[Provided passage]
★ ★ ★ ★ ★ ★ ★
The book is In the Shadow of the Sword by Tom Holland. It was originally published in 2012 by Little Brown books. I read the paperback edition. I read this in October of 2023.
The title refers to the violence of the origin of Islam. This isn’t how Holland would frame it but what I got from this book regarding the title is that instead of there being a rich literary history or documented archeology that could account for the origins of Islam, there is violence and warfare.
Not all at the fault of Muslims but always involving them. Sometimes the Muslims were under the shadow of the sword and sometimes they wielded the sword. Either way, it’s not the pen that lies at the roots of Islam, but rather the sword.
I read this because on October 7th 2023 the Islamic terrorist group Hamas invaded Israel and killed over one thousand people. They are currently still at war as I write this.
It seems the conflict in the Middle East is reaching a fever pitch and I wanted to learn more about Islam. Tom Holland is my favorite historian so I thought this would be a good place to start.
★ ★ ★ ★ ★ ★ ★
[Data block]
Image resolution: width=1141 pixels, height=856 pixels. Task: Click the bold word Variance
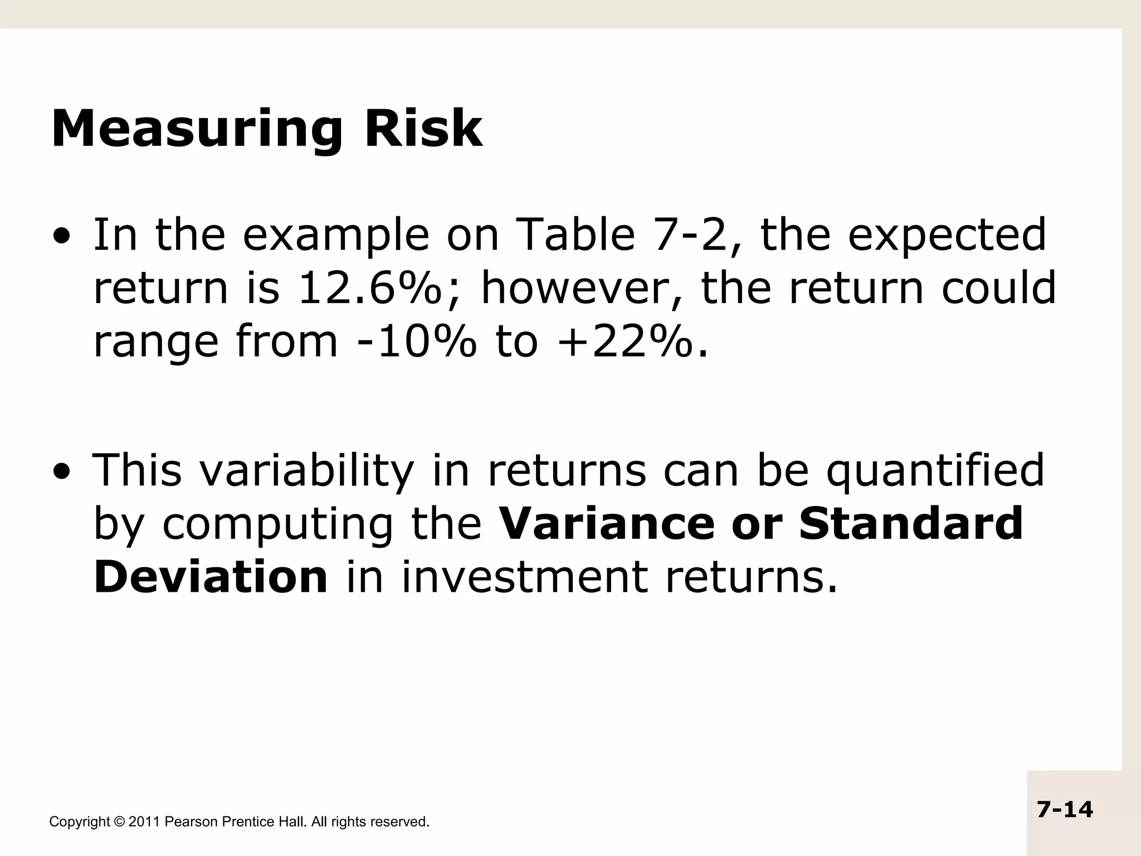[606, 524]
★ ★ ★ ★ ★ ★ ★
[Tasks for this exercise]
A: Echo the part of the review of In the Shadow of the Sword that opens with the words containing "The title refers" and closes with "rather the sword.", copying it word for word.
B: Proceed with the review of In the Shadow of the Sword, picking up right after its final sentence.

[Answers for the exercise]
A:
The title refers to the violence of the origin of Islam. This isn’t how Holland would frame it but what I got from this book regarding the title is that instead of there being a rich literary history or documented archeology that could account for the origins of Islam, there is violence and warfare.
Not all at the fault of Muslims but always involving them. Sometimes the Muslims were under the shadow of the sword and sometimes they wielded the sword. Either way, it’s not the pen that lies at the roots of Islam, but rather the sword.

B:
In this book, Tom Holland is attempting to connect the dots in the origins of the Quran and Islam. He’s approaching it as an historian which means he’s looking for external literary or archaeological documentation of the start of this religion.
He points out that this is a massively difficult task as Muslims forbid any research in the origins of the Quran. It’s blasphemy to do so.
“Devout Muslims were no more likely to question the origins of the Quran than devout Christians were to start ransacking Jerusalem for the skeleton of a man with holes in his hands and feet.” (p31)
They view the Quran the way we view Christ. To look for Christ’s body in a tomb is to reject the resurrection, which is to reject Christianity.
To look for original manuscripts of the Quran is to reject it’s absolutely divine origination. Muslims don’t look into it.
However, Holland does piece together where he thinks Islam came from. He suggests that it’s an amalgamation of Zoroastrianism, Judaism, Paganism, and Christianity.
He shows the throughline historically how these other religions might have influenced Arabs centuries later to create the Quran and the religion of Islam around a man named Muhamad and his ideas about God.
My main takeaway from this book is that there is really nothing to the Quran or Islam as far as rationality or truth. I still need to read the Quran and I will, but it sounds like a joke.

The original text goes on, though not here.